What is the one big goal that would change everything?
At some point in your recovery journey you will probably take care of most of the negative things in your life and then you will be left with an open slate. Your path could lead anywhere at that point. In my opinion there are two ways you can approach this point of your recovery.
The first way is to ask yourself “What is the one goal that, if I achieved it, would change everything for me?”
Sometimes our daily lives just fill up with stuff and we find ourselves busy, busy, busy. And yet we may not actually accomplish anything that we really want to do. This can be especially true in recovery, when we are slowly learning how to rebuild our lives, and our life is filling up with good stuff again, and so on.
At some point I had to set my own priorities and decide what I really wanted to accomplish. When I did this I was in the nice position of having already cleared out almost all of the negative stuff in my life, I had stability in my recovery from drugs and alcohol, I had eliminated my “laziness” and was exercising on a regular basis, and I had also quit the cigarettes. So I was in a position to create something positive in my life, and I had also gained the discipline that was necessary in order to make something happen. (I chose to start a business, which I did so successfully, but your particular life goals may be different). The point is that I had to clear away all the garbage first so that I could get to a point where I could make something amazing happen in my life.
How can your gifts and talents help or serve others?
The alternative to asking yourself “What is the one goal that would change everything?” is to instead ask yourself “How can my unique talents best serve other people?”
I some respects this is also what drove my success in long term recovery, because I found out how I could best connect with others in recovery (online), and then I put more effort into those unique paths. This was done instead of trying to fit a square peg into round holes (which would be me, forcing myself to go to AA meetings, which was not serving me or anyone else).

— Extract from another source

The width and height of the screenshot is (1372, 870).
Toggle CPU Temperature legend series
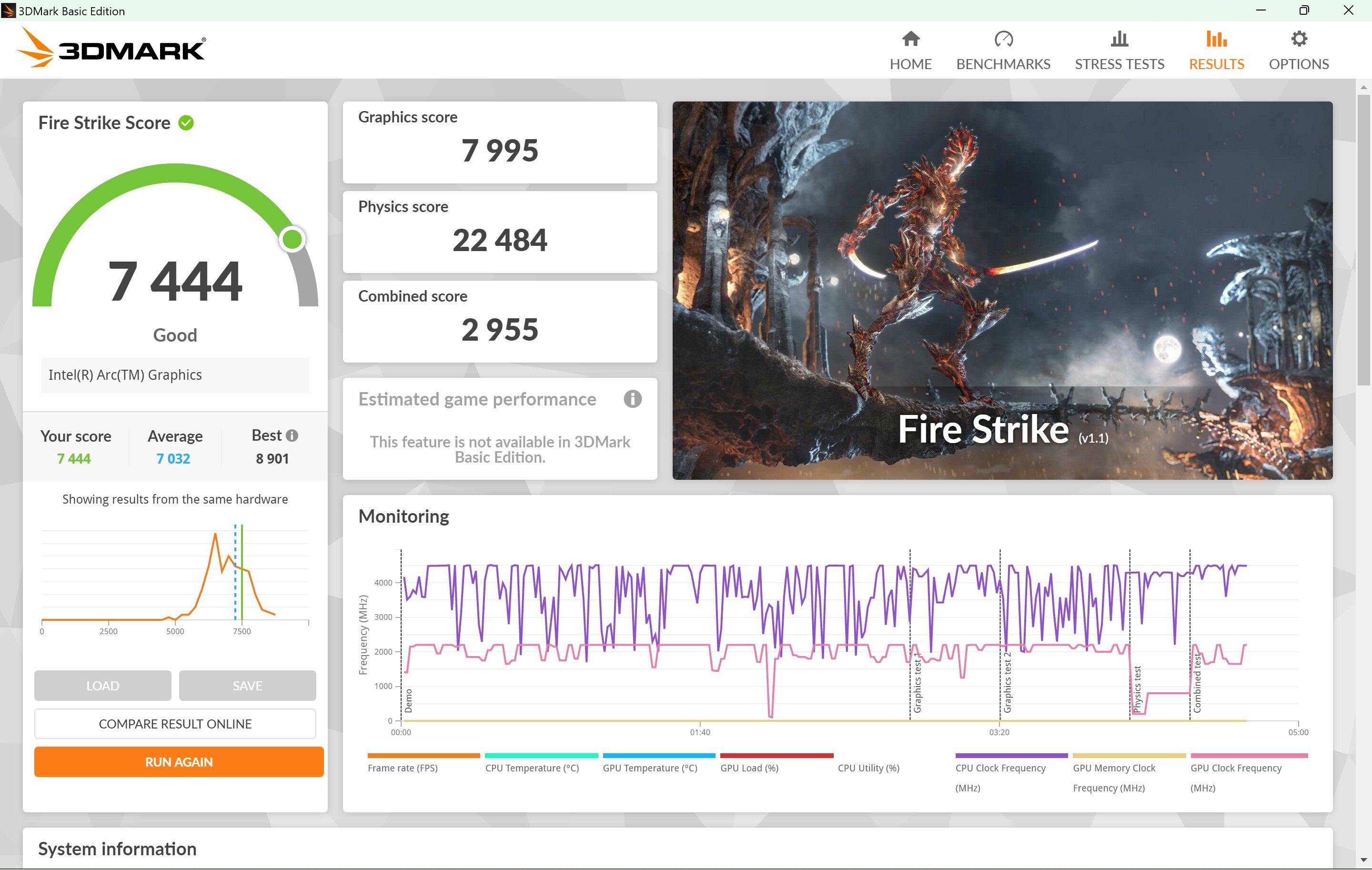[541, 763]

You would be amazed at how many counselors and therapists tried to get me to adhere to the more “traditional” path of recovery, and just fit in and go along with the masses. Instead I found my own path in recovery based on what I could best do to help other people in recovery. Thus I found my true calling (online) and this has made all the difference for me.
Find your own path. Become the best person that you can, and then see how your talents can help and serve others. Finding such a path in recovery is both challenging and rewarding.